▸ **Do this**: Carry on the Idukki dam project report from its last sentence.

▸ **Passage given**:
********************

Dam Breach Analysis And

Flood Mapping of Idukki Dam Project Report 2017

1. INTRODUCTION
1.1 General
In the heart of Idukki district in Kerala lies the Idukki dam- Asia’s biggest arch dam of
169.164m height proudly standing between two mountains- Kuruvanmala (839m) and
Kurathimala(925m). This prestigious project is situated in Idukki district and its underground
power house is located at Moolamattom which is 43 kilometer away from Idukki. Fig 1.1 and
fig 1.2 shows the upstream and downstream side of dam

When the Idukki dam was commissioned in 1976, a new landmark was created in Indian
construction. In many ways the project was unique and is regarded as a hallmark of
construction quality. This is India’s first arch dam. This is also the second highest concrete
dam in India.

The shape and quality of rock at the deep gorge where this dam was built was immensely
suitable to adopt the arch shape of dam. The double curvature arch shape has resulted in a
saving in concrete volume by 60% as compared to a gravity dam of this height.

********************

Records in a dataset
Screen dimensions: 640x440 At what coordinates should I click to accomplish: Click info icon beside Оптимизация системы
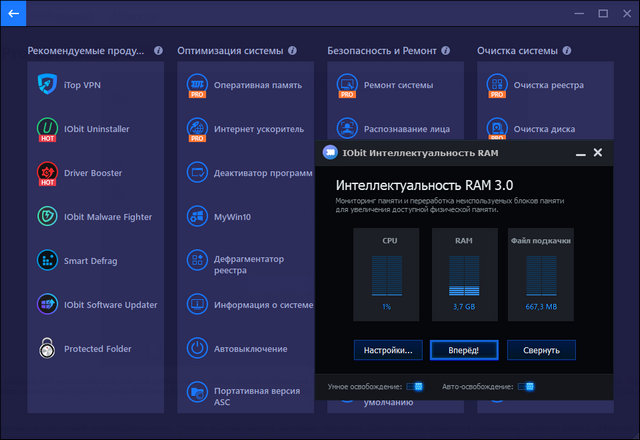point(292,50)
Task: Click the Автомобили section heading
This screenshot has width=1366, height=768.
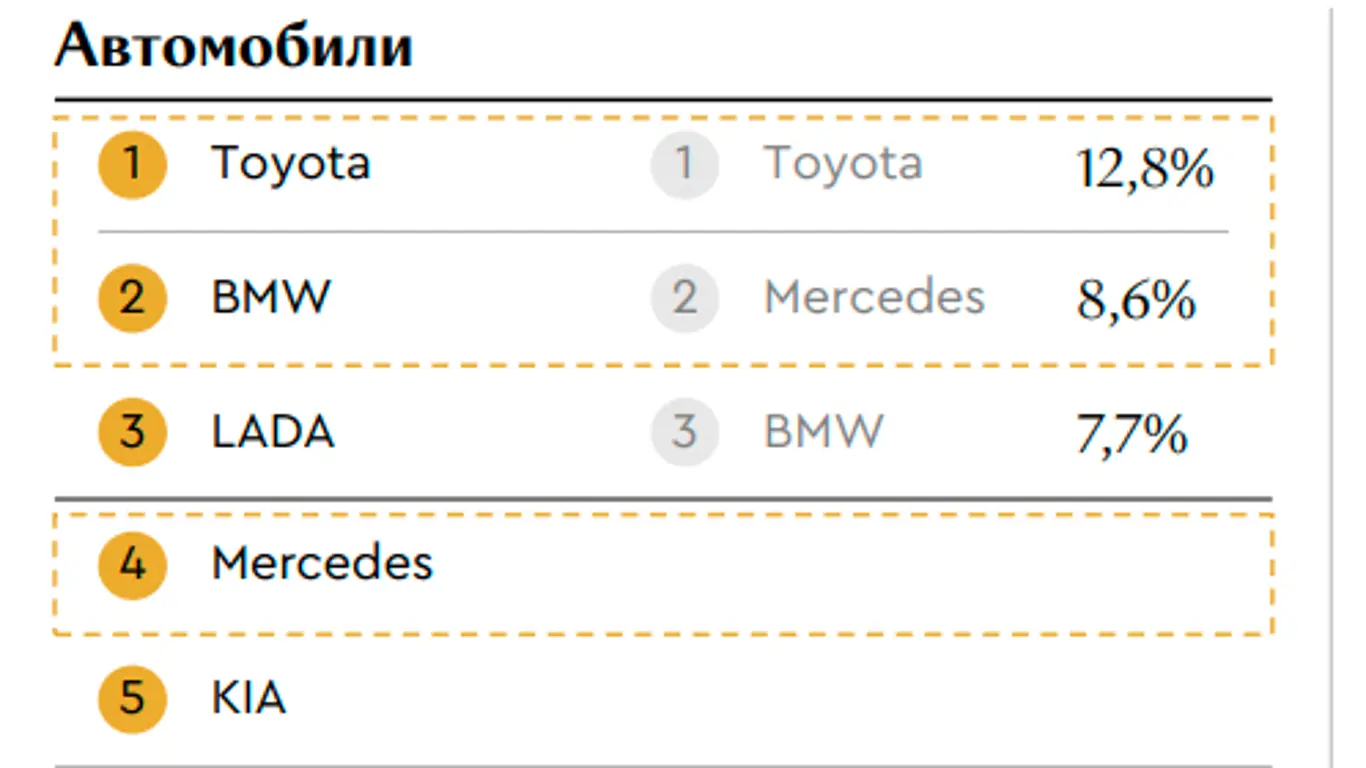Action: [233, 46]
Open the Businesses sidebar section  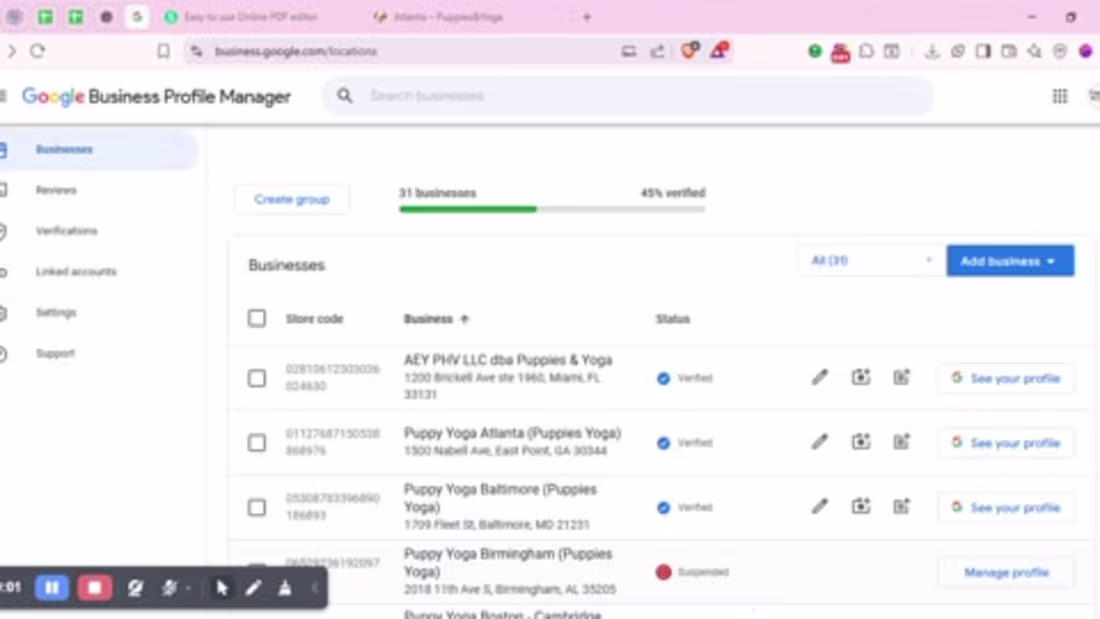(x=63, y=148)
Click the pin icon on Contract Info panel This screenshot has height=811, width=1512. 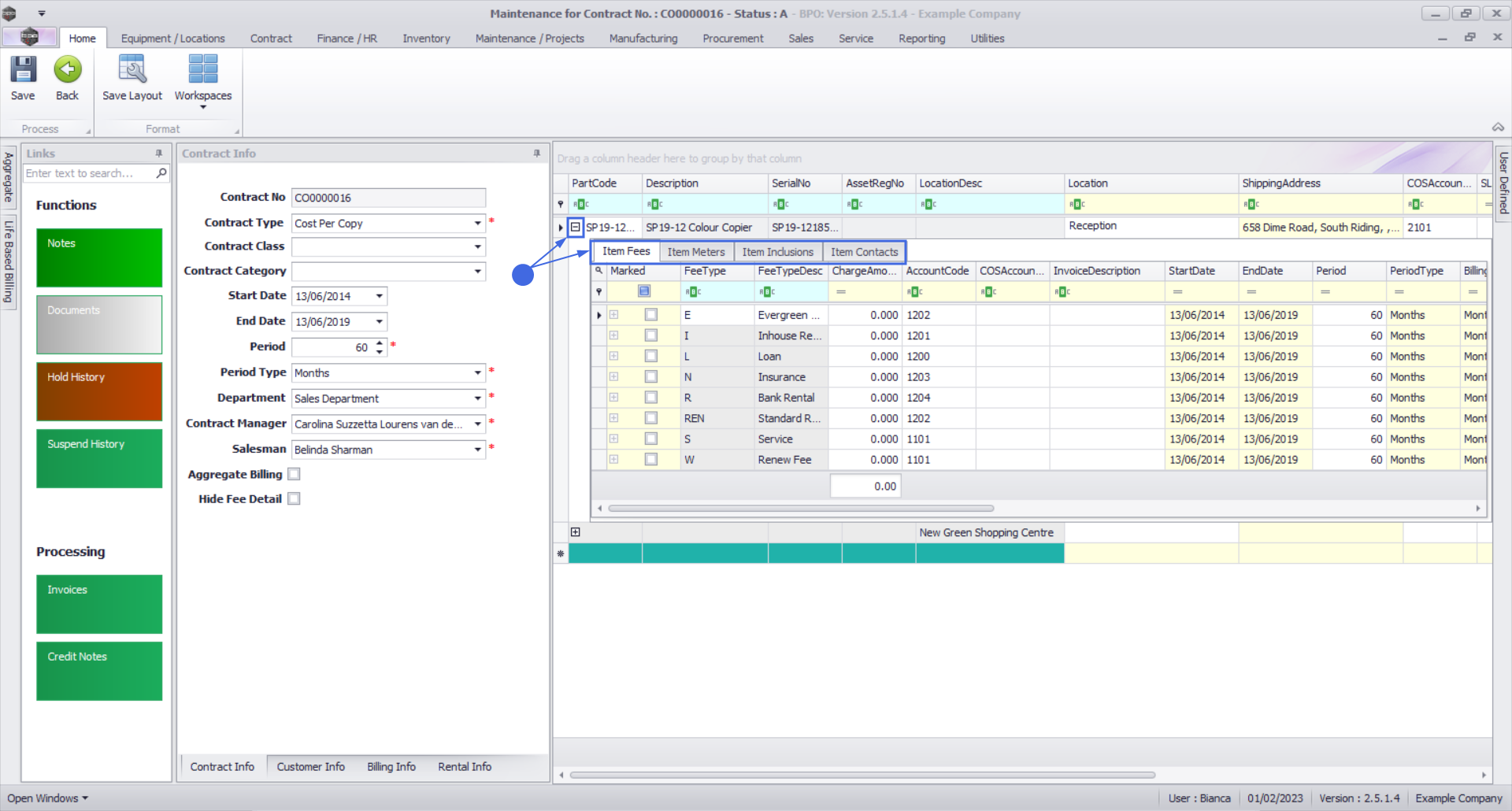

********************

▸ **Expected answer**:
The Idukki dam has been constructed across Periyar river in a narrow gorge between two giant
hills. It is 169.164m height and at the base its thickness is 19.81m. This is a double curvature
arch dam and in regard to height it comes second in the country. The water impounded by these
three dams has formed a single reservoir spread over 36 miles on a height of 2300 feet. Fig 1.3
and fig 1.4 shows Cherothoni and Kulamavu dam. In the power house, there are huge
generators of total capacity 780M. After the generation of electricity, water flows through a
4000 feet long tunnel to a tributary of Thodupuzha river. The Idukki project was completed
with the economic and technological assistance of Canada in accordance with the Colombo
plan of Commonwealth Countries.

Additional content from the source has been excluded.